*Aim*.
Repeat all of the records below word for word, leaving the pictures out.

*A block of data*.
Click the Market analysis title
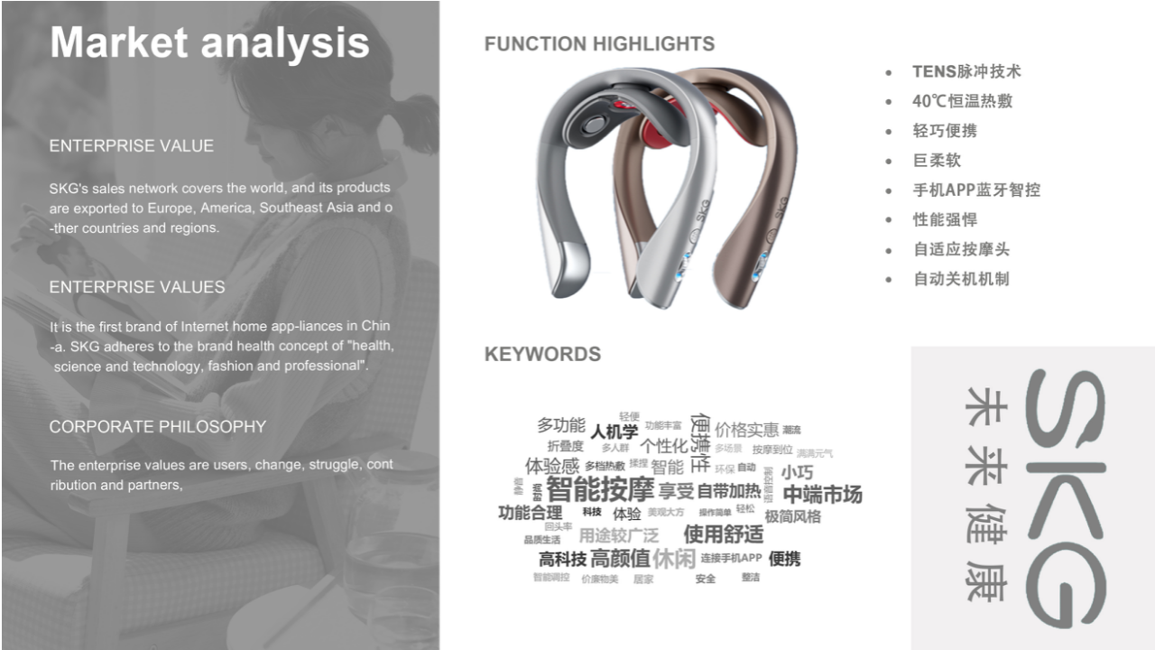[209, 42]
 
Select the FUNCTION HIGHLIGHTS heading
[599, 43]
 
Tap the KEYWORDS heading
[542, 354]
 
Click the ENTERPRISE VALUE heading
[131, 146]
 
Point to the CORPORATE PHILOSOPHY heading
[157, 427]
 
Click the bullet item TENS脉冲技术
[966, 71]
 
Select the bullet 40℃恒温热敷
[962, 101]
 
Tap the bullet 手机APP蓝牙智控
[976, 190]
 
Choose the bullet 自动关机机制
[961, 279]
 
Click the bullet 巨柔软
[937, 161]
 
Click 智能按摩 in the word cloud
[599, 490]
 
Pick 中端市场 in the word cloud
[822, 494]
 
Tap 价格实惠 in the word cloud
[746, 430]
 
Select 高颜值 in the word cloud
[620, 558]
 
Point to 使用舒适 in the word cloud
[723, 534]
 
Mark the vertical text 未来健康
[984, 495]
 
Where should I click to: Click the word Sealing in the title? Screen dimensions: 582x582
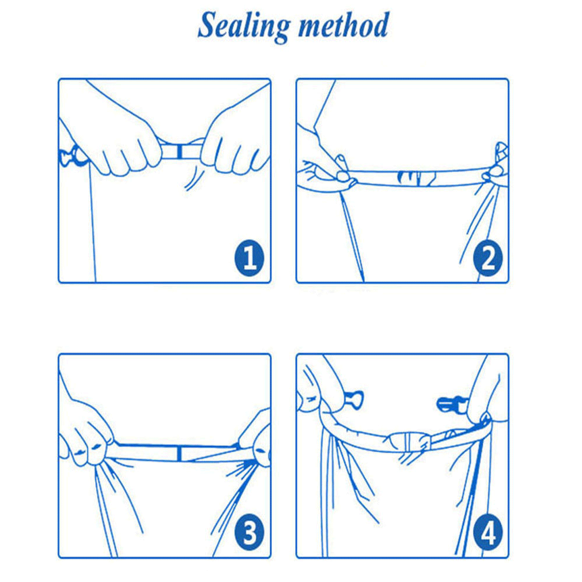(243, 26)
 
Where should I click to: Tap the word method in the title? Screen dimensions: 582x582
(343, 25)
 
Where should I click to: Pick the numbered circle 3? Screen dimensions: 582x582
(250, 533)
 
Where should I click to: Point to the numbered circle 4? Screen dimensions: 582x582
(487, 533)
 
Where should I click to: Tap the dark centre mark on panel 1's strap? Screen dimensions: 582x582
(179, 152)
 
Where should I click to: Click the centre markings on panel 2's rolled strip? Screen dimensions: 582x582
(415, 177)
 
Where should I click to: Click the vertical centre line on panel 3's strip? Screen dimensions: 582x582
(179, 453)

*Response*.
Click the Market analysis title
[209, 42]
 
Select the FUNCTION HIGHLIGHTS heading
[599, 43]
 
Tap the KEYWORDS heading
[542, 354]
 
Click the ENTERPRISE VALUE heading
[131, 146]
 
Point to the CORPORATE PHILOSOPHY heading
[157, 427]
 
Click the bullet item TENS脉冲技术
[966, 71]
 
Select the bullet 40℃恒温热敷
[962, 101]
 
Tap the bullet 手机APP蓝牙智控
[976, 190]
 
Choose the bullet 自动关机机制
[961, 279]
 
Click the bullet 巨柔软
[937, 161]
 
Click 智能按摩 in the word cloud
[599, 490]
 
Pick 中端市场 in the word cloud
[822, 494]
 
Tap 价格实惠 in the word cloud
[746, 430]
 
Select 高颜值 in the word cloud
[620, 558]
 
Point to 使用舒适 in the word cloud
[723, 534]
 
Mark the vertical text 未来健康
[984, 495]
 
Where should I click to: Click the word Sealing in the title? Screen dimensions: 582x582
(243, 26)
 
Where should I click to: Tap the word method in the title? Screen dimensions: 582x582
(343, 25)
 
Where should I click to: Pick the numbered circle 3? Screen dimensions: 582x582
(250, 533)
 
Where should I click to: Point to the numbered circle 4? Screen dimensions: 582x582
(487, 533)
 
Where should I click to: Tap the dark centre mark on panel 1's strap? Screen dimensions: 582x582
(179, 152)
 
Where should I click to: Click the centre markings on panel 2's rolled strip? Screen dimensions: 582x582
(415, 177)
 
Where should I click to: Click the vertical centre line on panel 3's strip? Screen dimensions: 582x582
(179, 453)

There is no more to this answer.